Input records:
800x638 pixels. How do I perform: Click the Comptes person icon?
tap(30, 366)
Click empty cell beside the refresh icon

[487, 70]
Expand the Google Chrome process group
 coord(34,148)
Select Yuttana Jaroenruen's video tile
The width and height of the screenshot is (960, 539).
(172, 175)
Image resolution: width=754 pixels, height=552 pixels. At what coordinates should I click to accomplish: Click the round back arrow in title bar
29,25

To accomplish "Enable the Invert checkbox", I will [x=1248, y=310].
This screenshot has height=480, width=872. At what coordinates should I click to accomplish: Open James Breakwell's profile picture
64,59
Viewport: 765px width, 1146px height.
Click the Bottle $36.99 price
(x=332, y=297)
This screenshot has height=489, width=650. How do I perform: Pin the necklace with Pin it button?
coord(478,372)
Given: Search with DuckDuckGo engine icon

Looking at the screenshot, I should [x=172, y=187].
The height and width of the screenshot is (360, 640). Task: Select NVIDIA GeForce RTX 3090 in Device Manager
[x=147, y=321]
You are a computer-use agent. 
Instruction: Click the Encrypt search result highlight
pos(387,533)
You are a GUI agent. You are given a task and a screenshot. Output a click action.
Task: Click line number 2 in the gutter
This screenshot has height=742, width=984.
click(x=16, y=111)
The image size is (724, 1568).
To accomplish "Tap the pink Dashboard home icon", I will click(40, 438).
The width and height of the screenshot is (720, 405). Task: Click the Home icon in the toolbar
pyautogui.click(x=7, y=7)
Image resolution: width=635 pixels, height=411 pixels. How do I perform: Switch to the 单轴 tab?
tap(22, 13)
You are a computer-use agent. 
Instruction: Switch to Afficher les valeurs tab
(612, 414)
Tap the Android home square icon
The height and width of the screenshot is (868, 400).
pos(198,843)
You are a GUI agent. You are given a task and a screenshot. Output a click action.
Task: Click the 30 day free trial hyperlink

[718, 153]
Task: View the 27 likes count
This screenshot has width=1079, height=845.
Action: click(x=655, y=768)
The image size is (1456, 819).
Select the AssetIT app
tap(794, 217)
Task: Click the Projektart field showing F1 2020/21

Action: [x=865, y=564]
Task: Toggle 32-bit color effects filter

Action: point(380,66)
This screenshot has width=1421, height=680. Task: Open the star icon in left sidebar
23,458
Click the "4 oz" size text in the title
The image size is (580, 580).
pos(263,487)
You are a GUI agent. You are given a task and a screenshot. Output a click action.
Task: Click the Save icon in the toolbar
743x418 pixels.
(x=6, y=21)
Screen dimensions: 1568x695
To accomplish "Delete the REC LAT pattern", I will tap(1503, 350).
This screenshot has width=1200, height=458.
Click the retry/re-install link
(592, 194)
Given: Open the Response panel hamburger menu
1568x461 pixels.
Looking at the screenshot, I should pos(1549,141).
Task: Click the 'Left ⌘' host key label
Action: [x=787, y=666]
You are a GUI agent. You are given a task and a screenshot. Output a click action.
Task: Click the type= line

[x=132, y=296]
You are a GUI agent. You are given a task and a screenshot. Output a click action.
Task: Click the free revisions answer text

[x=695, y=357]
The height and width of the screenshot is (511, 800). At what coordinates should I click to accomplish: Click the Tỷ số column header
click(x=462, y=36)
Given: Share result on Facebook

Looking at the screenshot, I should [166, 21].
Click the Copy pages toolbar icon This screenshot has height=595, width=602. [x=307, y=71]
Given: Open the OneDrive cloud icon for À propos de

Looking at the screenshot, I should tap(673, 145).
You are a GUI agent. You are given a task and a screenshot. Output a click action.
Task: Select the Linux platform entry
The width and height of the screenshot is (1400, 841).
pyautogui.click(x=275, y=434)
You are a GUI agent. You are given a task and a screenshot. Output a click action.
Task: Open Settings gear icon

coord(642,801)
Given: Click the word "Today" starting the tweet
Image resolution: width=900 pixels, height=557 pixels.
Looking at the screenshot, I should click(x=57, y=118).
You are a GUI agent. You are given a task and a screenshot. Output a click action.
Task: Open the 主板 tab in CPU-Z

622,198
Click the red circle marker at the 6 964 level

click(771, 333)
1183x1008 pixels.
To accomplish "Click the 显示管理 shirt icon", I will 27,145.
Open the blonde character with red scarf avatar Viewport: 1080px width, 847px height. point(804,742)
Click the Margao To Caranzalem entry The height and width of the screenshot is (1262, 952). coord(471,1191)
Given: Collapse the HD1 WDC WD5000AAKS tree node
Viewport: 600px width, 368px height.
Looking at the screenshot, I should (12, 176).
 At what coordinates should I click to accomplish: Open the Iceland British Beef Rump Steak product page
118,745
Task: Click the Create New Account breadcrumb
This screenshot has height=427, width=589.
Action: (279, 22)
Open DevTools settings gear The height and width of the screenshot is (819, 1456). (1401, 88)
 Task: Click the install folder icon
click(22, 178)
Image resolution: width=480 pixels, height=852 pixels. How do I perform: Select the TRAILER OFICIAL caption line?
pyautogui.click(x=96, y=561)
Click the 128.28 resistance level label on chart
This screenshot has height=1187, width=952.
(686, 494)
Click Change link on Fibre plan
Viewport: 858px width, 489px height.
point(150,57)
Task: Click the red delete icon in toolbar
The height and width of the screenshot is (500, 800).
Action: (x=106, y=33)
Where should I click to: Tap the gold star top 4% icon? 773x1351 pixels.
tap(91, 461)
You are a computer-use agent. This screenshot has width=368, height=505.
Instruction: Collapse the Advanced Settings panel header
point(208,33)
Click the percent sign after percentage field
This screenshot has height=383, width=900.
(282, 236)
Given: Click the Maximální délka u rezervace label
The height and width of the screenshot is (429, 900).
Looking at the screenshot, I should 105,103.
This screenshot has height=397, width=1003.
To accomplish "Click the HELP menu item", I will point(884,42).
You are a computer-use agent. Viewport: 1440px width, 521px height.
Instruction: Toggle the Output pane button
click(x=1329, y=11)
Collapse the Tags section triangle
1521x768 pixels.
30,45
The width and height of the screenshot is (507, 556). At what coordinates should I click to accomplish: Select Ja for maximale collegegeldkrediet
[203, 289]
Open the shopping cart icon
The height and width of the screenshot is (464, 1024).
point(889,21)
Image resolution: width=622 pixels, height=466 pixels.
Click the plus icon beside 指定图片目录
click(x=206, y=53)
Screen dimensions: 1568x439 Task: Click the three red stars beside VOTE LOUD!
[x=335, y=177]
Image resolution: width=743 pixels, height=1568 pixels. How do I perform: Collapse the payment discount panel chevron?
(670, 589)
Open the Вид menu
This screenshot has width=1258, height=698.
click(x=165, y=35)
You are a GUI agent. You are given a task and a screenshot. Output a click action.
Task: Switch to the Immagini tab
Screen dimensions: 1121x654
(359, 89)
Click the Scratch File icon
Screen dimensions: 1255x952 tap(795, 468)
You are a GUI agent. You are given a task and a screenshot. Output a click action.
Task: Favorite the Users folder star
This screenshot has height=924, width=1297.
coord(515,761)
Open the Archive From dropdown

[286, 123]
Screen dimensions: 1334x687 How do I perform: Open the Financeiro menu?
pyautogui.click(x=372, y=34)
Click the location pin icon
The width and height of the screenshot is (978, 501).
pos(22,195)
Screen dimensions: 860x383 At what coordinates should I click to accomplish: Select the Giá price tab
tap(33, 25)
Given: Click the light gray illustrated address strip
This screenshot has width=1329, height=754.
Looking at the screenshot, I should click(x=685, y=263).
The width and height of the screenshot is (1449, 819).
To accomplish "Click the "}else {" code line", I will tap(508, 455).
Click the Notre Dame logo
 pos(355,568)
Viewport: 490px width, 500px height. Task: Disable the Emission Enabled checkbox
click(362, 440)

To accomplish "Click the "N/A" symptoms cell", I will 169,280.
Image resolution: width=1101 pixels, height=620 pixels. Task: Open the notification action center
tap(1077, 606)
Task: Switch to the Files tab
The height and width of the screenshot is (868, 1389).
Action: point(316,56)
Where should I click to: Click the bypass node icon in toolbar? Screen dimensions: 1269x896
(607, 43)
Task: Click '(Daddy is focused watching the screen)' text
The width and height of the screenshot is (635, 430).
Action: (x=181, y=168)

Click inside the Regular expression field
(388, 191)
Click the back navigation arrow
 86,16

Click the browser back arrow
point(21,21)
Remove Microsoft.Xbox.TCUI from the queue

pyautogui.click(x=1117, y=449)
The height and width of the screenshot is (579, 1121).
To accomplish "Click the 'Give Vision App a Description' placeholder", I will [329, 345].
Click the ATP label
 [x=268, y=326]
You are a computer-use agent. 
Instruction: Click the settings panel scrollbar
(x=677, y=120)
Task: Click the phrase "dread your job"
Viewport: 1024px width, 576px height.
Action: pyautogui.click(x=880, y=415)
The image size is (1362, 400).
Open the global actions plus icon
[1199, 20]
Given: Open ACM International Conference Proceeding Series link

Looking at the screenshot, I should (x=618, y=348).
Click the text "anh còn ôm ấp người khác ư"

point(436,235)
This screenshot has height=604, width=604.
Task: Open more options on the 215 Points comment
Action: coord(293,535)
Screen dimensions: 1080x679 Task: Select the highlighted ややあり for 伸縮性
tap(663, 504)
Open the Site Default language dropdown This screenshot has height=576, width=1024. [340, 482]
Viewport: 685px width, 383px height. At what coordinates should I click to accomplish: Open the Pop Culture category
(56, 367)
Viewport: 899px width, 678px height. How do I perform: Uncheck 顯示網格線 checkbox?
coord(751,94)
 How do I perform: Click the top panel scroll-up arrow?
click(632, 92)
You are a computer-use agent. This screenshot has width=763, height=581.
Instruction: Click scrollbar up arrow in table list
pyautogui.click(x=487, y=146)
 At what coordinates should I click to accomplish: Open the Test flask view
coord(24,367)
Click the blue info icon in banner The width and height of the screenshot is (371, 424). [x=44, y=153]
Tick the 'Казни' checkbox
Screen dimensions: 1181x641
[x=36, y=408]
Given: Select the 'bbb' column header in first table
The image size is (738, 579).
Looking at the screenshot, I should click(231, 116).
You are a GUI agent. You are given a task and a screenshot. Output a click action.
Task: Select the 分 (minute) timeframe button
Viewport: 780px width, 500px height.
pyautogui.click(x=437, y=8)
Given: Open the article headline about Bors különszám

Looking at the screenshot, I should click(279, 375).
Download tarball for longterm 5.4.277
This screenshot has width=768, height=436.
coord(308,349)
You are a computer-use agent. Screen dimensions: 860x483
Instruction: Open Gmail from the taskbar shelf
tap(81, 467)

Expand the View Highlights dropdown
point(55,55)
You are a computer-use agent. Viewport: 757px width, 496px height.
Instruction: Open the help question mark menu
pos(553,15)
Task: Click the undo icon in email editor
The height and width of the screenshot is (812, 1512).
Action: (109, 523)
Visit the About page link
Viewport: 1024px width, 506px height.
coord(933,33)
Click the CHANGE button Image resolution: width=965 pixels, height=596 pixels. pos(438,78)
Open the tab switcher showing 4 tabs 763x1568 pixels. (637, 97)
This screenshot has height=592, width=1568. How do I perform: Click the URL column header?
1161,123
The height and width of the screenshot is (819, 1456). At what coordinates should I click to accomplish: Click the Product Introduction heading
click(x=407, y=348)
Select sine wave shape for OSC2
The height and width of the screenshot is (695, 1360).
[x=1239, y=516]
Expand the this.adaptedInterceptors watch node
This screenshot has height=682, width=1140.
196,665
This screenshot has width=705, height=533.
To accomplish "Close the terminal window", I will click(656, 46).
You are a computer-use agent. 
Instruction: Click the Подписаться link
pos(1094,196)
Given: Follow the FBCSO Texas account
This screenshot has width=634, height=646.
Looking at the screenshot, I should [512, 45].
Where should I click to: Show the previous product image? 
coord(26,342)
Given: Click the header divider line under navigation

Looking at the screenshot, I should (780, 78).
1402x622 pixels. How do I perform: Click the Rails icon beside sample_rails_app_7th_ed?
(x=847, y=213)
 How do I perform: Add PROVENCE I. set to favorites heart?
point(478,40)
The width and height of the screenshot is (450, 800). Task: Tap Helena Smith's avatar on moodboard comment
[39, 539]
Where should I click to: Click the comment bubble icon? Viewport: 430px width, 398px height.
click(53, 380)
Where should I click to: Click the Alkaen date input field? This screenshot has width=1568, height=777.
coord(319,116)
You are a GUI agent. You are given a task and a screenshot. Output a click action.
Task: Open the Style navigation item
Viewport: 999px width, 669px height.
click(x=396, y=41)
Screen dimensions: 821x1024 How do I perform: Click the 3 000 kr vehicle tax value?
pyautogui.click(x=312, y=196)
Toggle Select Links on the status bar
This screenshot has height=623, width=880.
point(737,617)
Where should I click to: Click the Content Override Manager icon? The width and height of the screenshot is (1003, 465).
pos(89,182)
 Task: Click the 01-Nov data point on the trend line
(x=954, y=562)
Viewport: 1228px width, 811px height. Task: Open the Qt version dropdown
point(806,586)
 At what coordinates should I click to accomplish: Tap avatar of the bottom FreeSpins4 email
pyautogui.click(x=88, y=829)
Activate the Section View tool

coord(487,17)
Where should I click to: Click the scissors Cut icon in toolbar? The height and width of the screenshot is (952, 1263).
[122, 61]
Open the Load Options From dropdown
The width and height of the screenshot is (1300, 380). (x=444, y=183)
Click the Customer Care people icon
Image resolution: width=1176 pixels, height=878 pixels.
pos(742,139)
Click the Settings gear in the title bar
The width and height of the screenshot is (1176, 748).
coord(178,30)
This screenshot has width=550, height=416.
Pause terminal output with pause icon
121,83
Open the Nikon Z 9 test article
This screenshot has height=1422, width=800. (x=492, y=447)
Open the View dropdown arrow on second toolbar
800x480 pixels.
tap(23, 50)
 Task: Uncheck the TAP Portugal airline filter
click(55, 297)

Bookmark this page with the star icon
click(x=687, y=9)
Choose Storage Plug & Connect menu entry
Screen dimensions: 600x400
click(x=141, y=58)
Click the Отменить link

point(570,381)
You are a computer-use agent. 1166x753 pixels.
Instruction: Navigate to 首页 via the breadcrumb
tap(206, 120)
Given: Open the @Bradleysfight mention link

Aim of the exercise:
Using the data above, show each line where "item" occurs.

Answer to the exercise:
To accomplish "Click the HELP menu item", I will point(884,42).
Task: Open the Style navigation item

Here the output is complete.